La position de ta coach: rigueur avant tout, outil ensuite
La calculatrice du théorème de Pythagore est un levier, pas une béquille. Si tu saisis des longueurs sans avoir identifié l'hypoténuse au préalable, tu accumuleras des erreurs difficiles à relire et tu ne comprendras pas d'où viennent tes résultats incohérents. Si tu lis le résultat sans écrire la phrase de théorème, tu perdras des points de méthode que la calculatrice ne peut pas rattraper. La séquence gagnante tient en quatre temps: tracer la figure à main levée, écrire la formule adaptée au cas (hypoténuse ou cathète), utiliser Pol( ou la racine carrée selon ce que tu cherches, et conclure par la phrase qui cite le théorème ou sa réciproque.
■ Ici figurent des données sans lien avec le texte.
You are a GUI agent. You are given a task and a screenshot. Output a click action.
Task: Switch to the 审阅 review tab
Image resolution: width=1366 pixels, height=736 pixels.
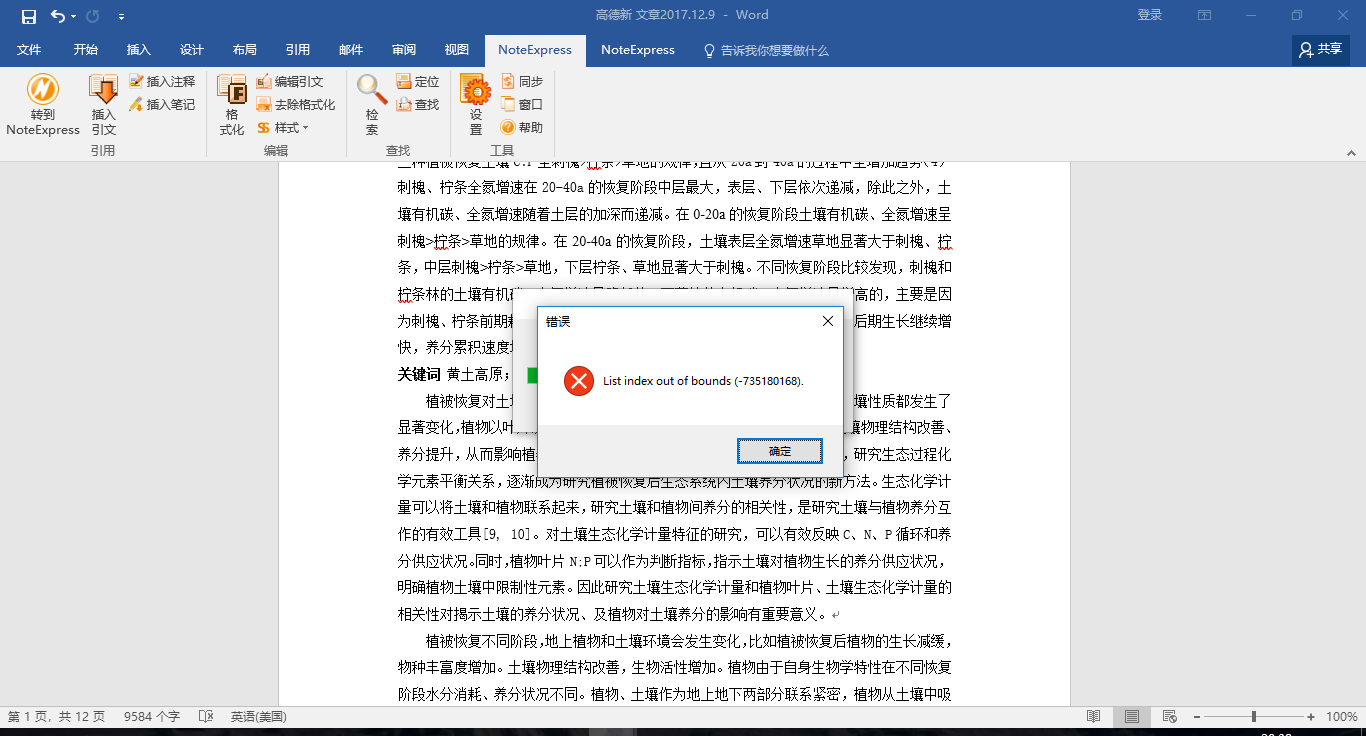(x=404, y=50)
Maîtrise la fonction Pol(a, b) sur ta Casio, connais deux ou trois triplets pythagoriciens par cœur, et garde un calculateur en ligne sous la main pour tes révisions à la maison. Avec cette méthode, la question Pythagore devient un passage obligé où tu marques tes points sans stress, plutôt qu'un piège où tu les perds par étourderie. Le théorème n'a pas changé depuis l'Antiquité, mais la manière dont tu mobilises tes outils, elle, fait toute la différence sur ta copie.